Later today (or early tomorrow morning depending on your current time zone), the Phoenix probe lands on Mars to investigate if life, or traces of ancient life, exists in Mars’ polar wastes. There is a fascinating video on APOD today showing the probe entering Mars’ atmosphere and unfurling its instruments.

It is possible that today may mark one of the greatest discoveries in human history – finding life on another planet. But what are the repercussions, really?

From a religious perspective, there appears to be two possibilities: many of the moderate religions would be relatively open to the idea that the universe is teeming with life, a view bolstered by the Vatican astronomer recently. The fundamentalist religions would appear to have a problem, having accepted that the Earth is the ultimate focus of God’s work. It’s unlikely though that any of them will collapse, inoculated as they are against logic and evidence-based thinking. A bit of word-smithing will usually suffice for most of their congregations and to hell with those throwing stones from the outside. In other words: business as usual.

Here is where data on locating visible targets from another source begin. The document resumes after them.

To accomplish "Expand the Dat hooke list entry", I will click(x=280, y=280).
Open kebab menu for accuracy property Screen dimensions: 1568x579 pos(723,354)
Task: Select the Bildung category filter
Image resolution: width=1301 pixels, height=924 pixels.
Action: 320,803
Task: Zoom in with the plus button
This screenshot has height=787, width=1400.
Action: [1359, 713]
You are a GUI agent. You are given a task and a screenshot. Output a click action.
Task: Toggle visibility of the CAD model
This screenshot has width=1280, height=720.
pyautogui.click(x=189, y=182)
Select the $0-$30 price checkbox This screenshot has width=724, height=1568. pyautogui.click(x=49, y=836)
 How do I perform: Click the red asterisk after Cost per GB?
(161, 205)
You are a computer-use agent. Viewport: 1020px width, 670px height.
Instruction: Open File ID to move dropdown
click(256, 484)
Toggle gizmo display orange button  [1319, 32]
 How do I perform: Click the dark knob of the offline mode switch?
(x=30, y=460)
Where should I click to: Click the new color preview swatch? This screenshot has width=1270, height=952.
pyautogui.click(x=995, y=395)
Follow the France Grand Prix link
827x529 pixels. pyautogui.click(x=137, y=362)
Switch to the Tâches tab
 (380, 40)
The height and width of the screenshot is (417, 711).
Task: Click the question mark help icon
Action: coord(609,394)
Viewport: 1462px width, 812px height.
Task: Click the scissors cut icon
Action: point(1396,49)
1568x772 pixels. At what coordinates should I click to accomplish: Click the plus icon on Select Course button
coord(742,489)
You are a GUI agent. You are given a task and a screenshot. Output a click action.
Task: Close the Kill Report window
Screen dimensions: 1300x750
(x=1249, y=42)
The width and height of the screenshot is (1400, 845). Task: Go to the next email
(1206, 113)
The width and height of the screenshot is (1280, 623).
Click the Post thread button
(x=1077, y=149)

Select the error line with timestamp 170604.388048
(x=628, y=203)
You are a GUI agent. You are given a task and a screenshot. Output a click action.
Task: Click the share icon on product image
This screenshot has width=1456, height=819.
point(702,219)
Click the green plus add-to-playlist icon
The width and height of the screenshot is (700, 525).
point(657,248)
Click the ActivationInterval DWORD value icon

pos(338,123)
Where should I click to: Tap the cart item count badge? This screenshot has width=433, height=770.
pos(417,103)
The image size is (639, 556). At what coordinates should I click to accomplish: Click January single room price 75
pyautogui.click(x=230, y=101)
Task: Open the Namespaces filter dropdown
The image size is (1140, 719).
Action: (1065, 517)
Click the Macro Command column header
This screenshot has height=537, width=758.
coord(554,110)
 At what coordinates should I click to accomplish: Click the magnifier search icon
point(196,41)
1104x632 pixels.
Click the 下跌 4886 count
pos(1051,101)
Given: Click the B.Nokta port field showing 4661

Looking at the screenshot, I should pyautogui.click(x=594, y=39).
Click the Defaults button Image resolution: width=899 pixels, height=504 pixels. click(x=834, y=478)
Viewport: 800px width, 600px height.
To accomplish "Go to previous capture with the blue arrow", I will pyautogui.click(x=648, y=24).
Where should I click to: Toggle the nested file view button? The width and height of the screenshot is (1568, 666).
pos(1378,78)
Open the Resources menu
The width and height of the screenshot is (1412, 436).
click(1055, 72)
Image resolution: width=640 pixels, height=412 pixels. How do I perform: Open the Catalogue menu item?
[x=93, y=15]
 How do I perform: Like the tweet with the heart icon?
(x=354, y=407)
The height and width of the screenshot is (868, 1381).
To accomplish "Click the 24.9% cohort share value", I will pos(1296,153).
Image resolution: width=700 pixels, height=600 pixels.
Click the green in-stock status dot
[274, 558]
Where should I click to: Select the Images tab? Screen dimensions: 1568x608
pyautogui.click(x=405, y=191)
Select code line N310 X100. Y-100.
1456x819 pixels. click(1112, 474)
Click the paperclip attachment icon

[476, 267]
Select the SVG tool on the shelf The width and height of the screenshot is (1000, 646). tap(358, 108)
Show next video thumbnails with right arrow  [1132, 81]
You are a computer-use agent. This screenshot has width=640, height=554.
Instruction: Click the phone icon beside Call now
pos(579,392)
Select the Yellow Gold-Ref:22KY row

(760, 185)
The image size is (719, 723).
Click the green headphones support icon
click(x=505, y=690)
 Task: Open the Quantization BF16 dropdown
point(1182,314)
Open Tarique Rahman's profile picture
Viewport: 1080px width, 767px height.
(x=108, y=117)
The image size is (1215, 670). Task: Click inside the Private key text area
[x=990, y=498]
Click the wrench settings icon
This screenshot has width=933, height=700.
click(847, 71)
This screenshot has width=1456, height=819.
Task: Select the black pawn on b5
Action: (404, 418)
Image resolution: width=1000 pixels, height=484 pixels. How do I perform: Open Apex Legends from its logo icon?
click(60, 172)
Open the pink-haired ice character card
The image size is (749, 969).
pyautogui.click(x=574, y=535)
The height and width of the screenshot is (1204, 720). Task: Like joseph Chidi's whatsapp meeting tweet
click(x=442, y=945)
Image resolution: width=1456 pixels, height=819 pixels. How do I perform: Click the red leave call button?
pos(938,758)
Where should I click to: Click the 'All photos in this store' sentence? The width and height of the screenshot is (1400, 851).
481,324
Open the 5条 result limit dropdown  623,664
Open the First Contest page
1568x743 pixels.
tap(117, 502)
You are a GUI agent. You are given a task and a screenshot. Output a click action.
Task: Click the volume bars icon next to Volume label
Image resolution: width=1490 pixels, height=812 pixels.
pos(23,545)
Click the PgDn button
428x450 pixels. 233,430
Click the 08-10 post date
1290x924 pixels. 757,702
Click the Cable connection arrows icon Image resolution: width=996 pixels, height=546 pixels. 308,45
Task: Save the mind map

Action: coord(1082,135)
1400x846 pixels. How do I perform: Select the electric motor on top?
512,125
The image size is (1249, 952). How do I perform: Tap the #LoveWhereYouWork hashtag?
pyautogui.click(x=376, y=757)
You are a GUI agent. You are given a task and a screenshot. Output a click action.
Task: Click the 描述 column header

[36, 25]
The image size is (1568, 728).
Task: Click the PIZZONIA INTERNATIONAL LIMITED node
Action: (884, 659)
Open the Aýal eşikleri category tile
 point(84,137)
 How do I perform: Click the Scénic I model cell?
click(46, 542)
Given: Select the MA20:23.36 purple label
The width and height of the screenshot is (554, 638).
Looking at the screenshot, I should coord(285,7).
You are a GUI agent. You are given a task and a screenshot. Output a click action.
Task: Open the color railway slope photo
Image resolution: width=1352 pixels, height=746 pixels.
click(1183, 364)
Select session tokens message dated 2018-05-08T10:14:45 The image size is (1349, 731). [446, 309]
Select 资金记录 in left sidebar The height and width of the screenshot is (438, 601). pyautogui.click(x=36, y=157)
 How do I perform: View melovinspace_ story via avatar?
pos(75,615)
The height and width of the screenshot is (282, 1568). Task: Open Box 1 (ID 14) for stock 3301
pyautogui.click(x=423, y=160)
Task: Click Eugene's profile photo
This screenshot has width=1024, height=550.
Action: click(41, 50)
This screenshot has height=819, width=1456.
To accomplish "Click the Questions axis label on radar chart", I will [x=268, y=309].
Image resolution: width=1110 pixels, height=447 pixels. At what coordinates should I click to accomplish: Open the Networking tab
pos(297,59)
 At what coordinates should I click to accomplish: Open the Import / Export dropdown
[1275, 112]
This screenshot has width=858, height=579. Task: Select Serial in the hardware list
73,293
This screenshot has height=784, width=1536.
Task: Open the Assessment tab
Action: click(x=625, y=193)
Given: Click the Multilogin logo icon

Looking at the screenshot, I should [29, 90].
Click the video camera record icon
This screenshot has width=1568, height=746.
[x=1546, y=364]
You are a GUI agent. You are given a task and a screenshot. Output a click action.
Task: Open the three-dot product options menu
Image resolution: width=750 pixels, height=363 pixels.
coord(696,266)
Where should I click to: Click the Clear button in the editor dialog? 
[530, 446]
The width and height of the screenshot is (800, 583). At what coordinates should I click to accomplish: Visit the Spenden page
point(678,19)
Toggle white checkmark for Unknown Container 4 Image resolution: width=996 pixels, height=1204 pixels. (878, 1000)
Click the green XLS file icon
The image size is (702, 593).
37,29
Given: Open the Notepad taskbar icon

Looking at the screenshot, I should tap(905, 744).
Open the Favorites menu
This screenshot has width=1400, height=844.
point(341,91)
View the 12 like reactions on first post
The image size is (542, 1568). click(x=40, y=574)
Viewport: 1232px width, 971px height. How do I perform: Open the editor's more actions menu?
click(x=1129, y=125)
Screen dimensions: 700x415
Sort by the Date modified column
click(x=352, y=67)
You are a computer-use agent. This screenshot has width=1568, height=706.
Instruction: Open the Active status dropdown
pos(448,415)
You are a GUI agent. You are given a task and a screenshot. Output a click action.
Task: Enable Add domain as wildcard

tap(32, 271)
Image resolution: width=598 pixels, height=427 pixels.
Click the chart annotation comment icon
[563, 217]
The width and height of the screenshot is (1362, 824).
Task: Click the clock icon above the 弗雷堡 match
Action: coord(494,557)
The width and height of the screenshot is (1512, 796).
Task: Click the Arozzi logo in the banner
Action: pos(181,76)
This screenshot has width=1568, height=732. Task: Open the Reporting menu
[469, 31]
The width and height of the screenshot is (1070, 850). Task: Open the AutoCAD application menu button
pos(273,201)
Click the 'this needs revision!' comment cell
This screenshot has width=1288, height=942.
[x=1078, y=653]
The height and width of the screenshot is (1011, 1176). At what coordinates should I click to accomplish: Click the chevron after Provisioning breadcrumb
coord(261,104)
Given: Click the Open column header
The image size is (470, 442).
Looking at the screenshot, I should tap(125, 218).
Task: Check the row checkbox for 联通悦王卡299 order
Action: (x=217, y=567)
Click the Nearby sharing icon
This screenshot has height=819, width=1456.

From a scientific perspective, the discovery on life should not come as a surprise. Over the last 400 years, a stong body of evidence has been built up that we are not so important, or unique, in the greater scheme of things. Given the vastness of the universe, and the ability of life forms to survive even in the most inhospitable of conditions on Earth, the discovery of extraterrestrial life would only bolster this viewpoint. Philosophically, the existence of life would be uncontroversial enough. What’s far more interesting would be the questions that this discovery would pose. What is the composition of the DNA? Would the chemical composition be different? What are the origins of life on Mars? Where else might we look for life? What would the implications be were we to bring samples back to earth? What would this tell us about the creation of artificial life in the lab? To put it mildly, the discovery would have the effect of reshaping and redirecting the research agenda in the 21st Century.

From a man-in-the-street perspective, it would be enlightening, a topic of conversation. I’m not sure if it would change anyone’s life irreperably, as we have now become so used to the announcement of impressive scientific discoveries in our lives. It would be a flitting moment of celebrity, until the media find something else to absorb their attention.

Maybe I’m wrong. Maybe this is moot and the more probable event of life not being found will be the result. In any case I’d welcome any views you might have.